The $4,500 tax credit, which would be given to vehicles produced in the United States using union labor, stands to favor the Detroit Big Three heavily. Due to its overtly pro-union nature, the incentive has attracted a lot of criticism, particularly from automakers who are operating in the United States without union labor. These include Japanese carmakers Toyota and American EV maker Tesla.
Democratic Senator Joe Manchin, whose state of West Virginia hosts Toyota facilities, has expressed his disapproval of the proposed $4,500 tax credit addition for union-made EVs. In an interview with Automotive News last month, Manchin noted that the US government should not use tax dollars to pick winners and losers and that products made by companies should be able to speak for themselves.
“This is wrong. This can’t happen. It’s not who we are as a country. It’s not how we built this country, and the product should speak for itself. We shouldn’t use everyone’s tax dollars to pick winners and losers. If you’re a capitalist economy that we are in society, then you let the product speak for itself, and hopefully, we’ll get that, that’ll be corrected,” Manchin said.
If the Senate parliamentarian’s office concludes that the union-friendly $4,500 EV tax credit does not mesh with budget rules, Democrats may end up going back to the drawing board, or worse, remove the measure altogether, according to a Bloomberg report. Maryland Democratic Senator Ben Cardin, for his part, has noted that changes to the Biden administration’s proposed EV tax credit are already being discussed due to opposition from political figures such as Manchin.
“There have been some suggestions to alternatives by those that opposed it initially, and they are being looked at. It’s an evolving discussion,” Cardin said.
The Biden administration’s proposal would result in the current $7,500 EV tax credit being extended. An additional $500 would also be added to cars whose batteries were manufactured in the United States. These, together with a $4,500 additional credit if EVs were built in a union factory, could result in electric and electrified vehicle prices being lowered by as much as $12,500. Biden has also pushed for the buildout of an EV charging network across the United States.

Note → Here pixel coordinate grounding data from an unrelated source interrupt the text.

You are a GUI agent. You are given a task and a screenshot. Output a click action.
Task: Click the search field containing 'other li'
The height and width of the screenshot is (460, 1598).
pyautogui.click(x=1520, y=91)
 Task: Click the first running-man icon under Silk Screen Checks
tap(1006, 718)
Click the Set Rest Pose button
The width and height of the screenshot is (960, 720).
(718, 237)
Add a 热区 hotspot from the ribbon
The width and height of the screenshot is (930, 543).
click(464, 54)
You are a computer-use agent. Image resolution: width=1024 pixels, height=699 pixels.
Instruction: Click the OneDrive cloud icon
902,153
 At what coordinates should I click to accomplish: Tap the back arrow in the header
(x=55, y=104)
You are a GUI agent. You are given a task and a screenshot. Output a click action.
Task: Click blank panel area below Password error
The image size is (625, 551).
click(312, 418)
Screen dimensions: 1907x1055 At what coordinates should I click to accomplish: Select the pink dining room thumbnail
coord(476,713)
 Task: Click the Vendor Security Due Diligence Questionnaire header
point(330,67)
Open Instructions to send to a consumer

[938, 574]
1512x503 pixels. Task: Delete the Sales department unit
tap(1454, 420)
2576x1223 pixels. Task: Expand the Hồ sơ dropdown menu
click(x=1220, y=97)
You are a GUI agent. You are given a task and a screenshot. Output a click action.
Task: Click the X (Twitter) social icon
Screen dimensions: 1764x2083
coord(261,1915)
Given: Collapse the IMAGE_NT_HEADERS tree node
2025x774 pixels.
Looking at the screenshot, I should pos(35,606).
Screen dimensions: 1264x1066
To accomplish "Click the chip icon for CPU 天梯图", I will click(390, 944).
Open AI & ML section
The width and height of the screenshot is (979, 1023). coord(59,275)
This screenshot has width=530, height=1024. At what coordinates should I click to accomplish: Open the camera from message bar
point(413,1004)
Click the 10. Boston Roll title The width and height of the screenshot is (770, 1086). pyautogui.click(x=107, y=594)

Tesla CEO Elon Musk, however, noted during his interview at the Wall Street Journal’s CEO Council Summit that it would be better if the Biden administration’s proposals would not be passed. Musk even noted that he believes government support for the buildout of EV chargers is unnecessary.
“Unnecessary. I mean, do we need support for gas stations? So there’s no need for this support for a charging network. I’d delete it. I’m literally saying get rid of all subsidies. And also for oil and gas… Maybe (Tesla’s competitors) need it. I don’t know. But I think just generally, I’m in favor of deleting subsidies. When we started Tesla, there were no EV subsidies at all, and gasoline was super cheap. We did not anticipate any subsidies. That came later. The $7,500 tax credit came as a result not because of Tesla’s activity but because of General Motors’ lobbying. So I would just say delete them all,” Musk said.